Potential hit molecules were identified by docking all curated ligands from the PubChem database, including vemurafenib, into the binding pocket of the V600E-BRAF target. Before the docking was performed for the entire data set, the docking method was authenticated through a re-docking technique. Thus, vemurafenib (co-crystallized) was re-docked at the exact site where the co-crystal ligand was initially bound to the V600E-BRAF kinase. Re-docking of vemurafenib at the V600E-BRAF kinase receptor revealed an RMSD value of 1.413 Å, which met the validity standards of RMSD <2.0 Å.36 Hence, the docking procedure with MVD had acceptable precision in repositioning vemurafenib at the V600E-BRAF active sites. The superimposed alignment of the re-docked and actual co-crystal structures is shown in Fig. S1. The coordinates for the active site and the grid box size used in the established re-docking procedure were also used for docking of the studied compounds. The top inhibitors of V600E-BRAF were sorted according to docking score with respect to that of vemurafenib (reference), and the selected ligands were found to efficiently bind the target.

To provide superior performance with outstanding docking scores, we examined the molecular interactions of the five hit inhibitors from the data set. The identification of the main residues in the binding pocket of the V600E-BRAF interacting with the five selected complexes (12, 15, 30, 31, and 35) was achieved with Discovery-Studio Visualizer. The potency of the interaction between the ligands and protein was assessed with the Rerank score. The complete docking results for the best five ligands as well as vemurafenib are presented in Table 1. Figure 2, Figure 3, Figure 4, Figure 5, Figure 6, Figure 7 show the 3D and 2D interaction models of the selected docked poses in the binding site of V600E-BRAF. Table 2 presents the interaction types involved in each of the selected complexes. The selected ligands formed bonds and non-bonding interactions with the binding pocket of the V600E-BRAF target, as indicated by the inter-energy and H-bonding energy (Table 1). All ligands had a MolDock score <−90 kcalmol-1, thus indicating their potential to bind the protein efficiently.37 The complex structures of the five best poses, on the basis of the docking scores, are discussed in detail below and presented in Figure 2, Figure 3, Figure 4, Figure 5, Figure 6, Figure 7.
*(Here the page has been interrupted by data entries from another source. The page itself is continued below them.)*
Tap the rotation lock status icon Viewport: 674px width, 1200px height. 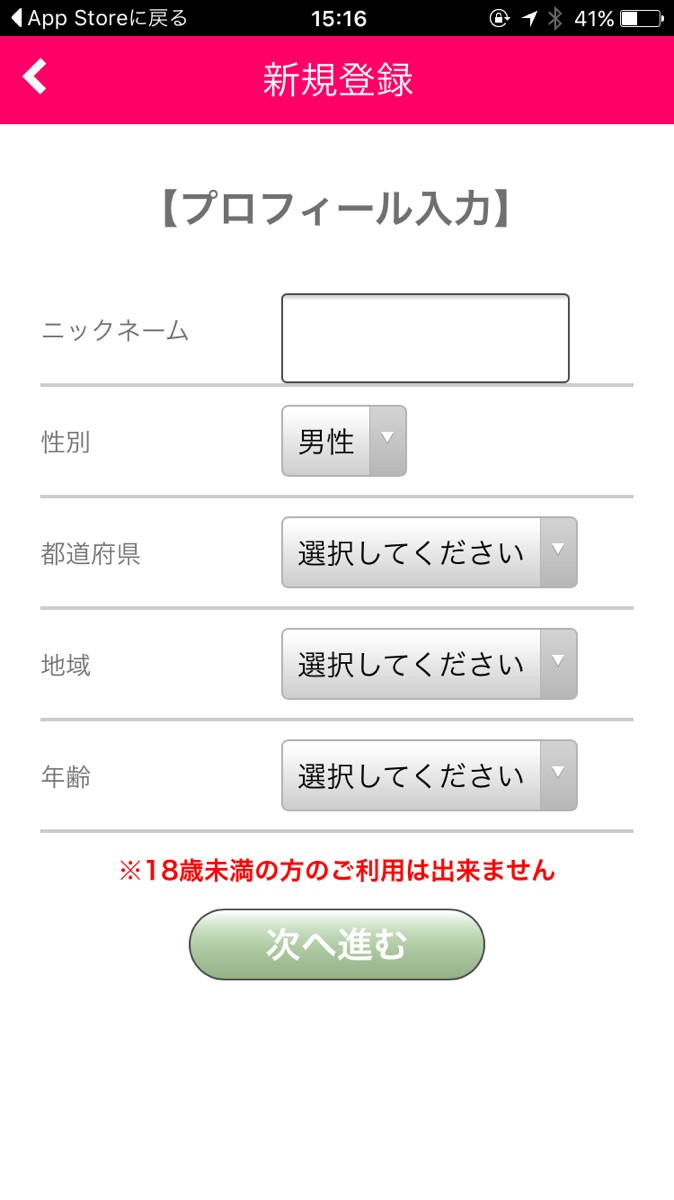click(x=499, y=18)
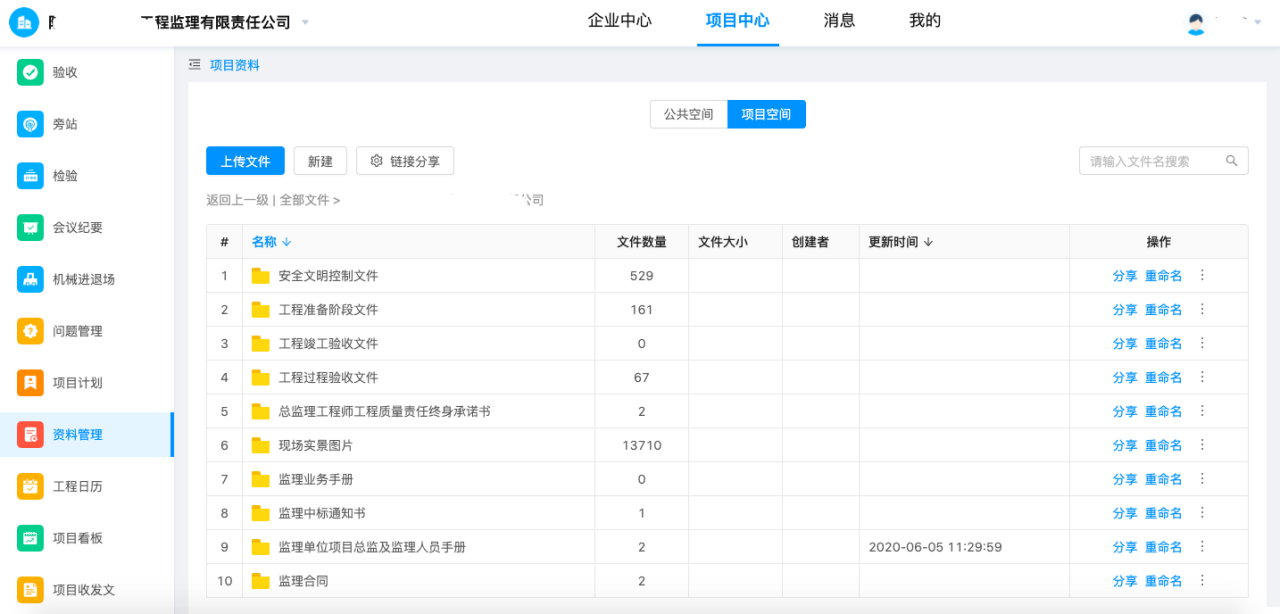Click the search magnifier icon
The image size is (1280, 614).
coord(1232,161)
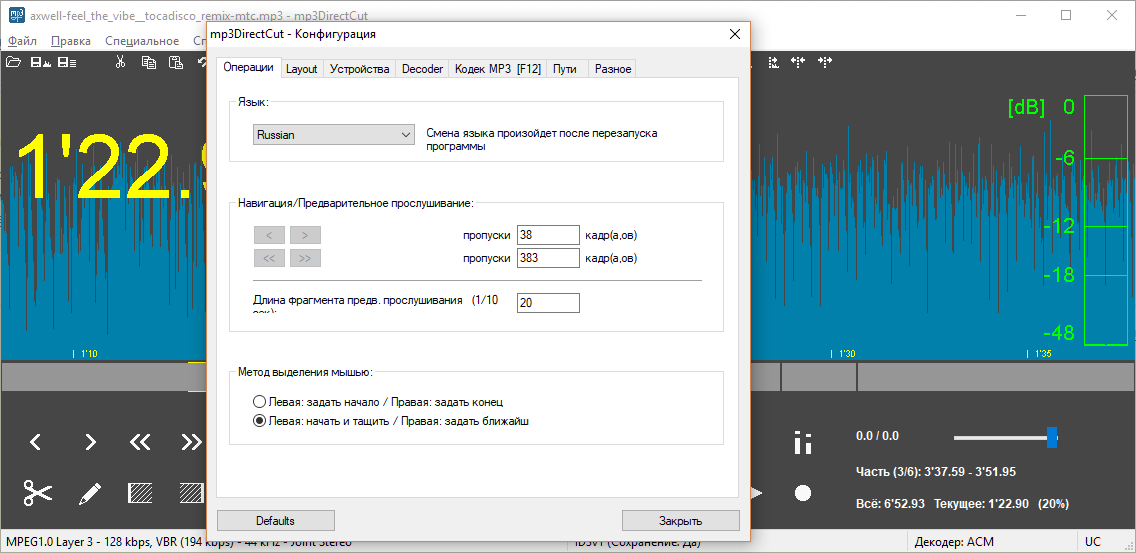Click the pause bars icon

point(802,442)
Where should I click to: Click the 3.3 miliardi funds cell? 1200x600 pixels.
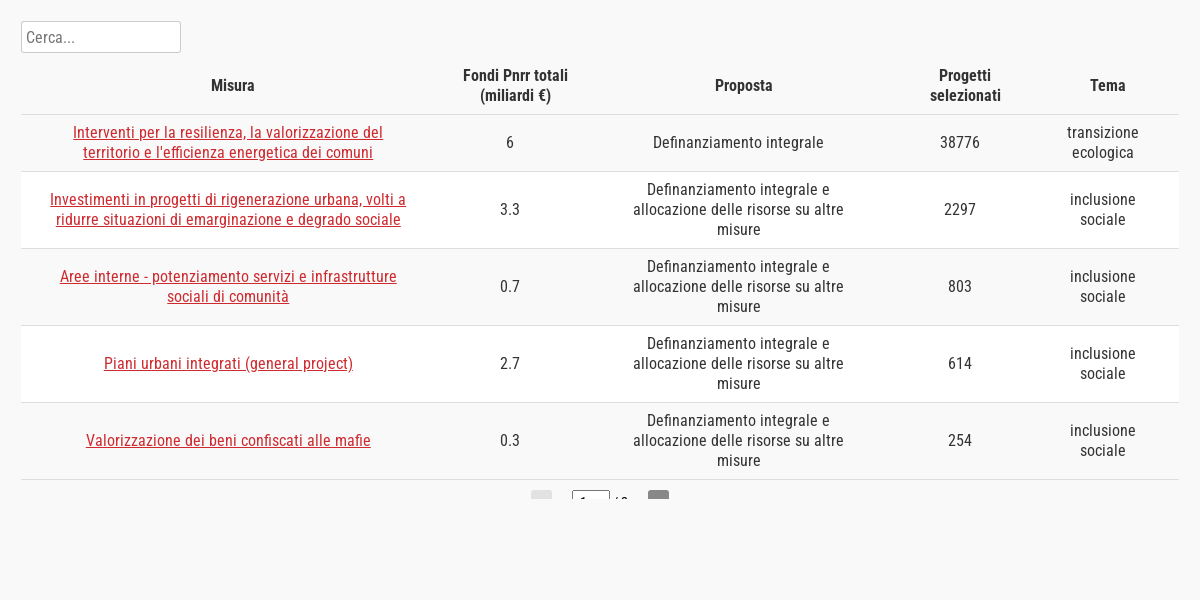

The complex structure of docked compound 12 with the target is shown in Figure 2. A MolDock score of −139.140 kcal mol−1 and Rerank score of −106.737 were determined. The E–H-bond was −8.202 kcal mol−1 (Table 1). The good docking scores suggested the potential for desirable interactions between this compound and the protein. The indicated binding mode in Figure 2 indicated that compound 12 establishes interactions through H-bonding with the backbone of the central amino acid residues CYS532 and GLN530; and shows favorable π–π interactions with the TRP531 and PHE583 residues, which are important for selectivity.38 Additionally, compound 12 forms π–alkyl interactions with VAL471, ALA481, LEU514, and CYS532 (2) at the binding cavity, in a similar pattern to that reported in the literature.25

Figure 3 depicts the binding mode of compound 15 on the V600E-BRAF receptor, with MolDock, and Rerank scores of −123.093 kcal mol−1 and −93.530, respectively, and E–H-bond of −5.170 kcal mol−1 (Table 1). Compound 15 binds the V600E-BRAF binding cavity through three H-bonds with ASP594, CYS532, and GLU533, one C–H-bond with ASP594, and two π–π stacked interactions with TRP531 and PHE583 residues. A π–sigma interaction with CYS532 is also formed. Furthermore, the good docking score of compound 15 might be associated with other weak interactions: alkyl with VAL471, and π–alkyl interactions with the TRP531, PHE583, VAL471, ALA481, LYS483, LEU514, ALA481, and CYS532 residues. The 3D protein surface in Figure 3 suggested that compound 15 has a high affinity toward the target.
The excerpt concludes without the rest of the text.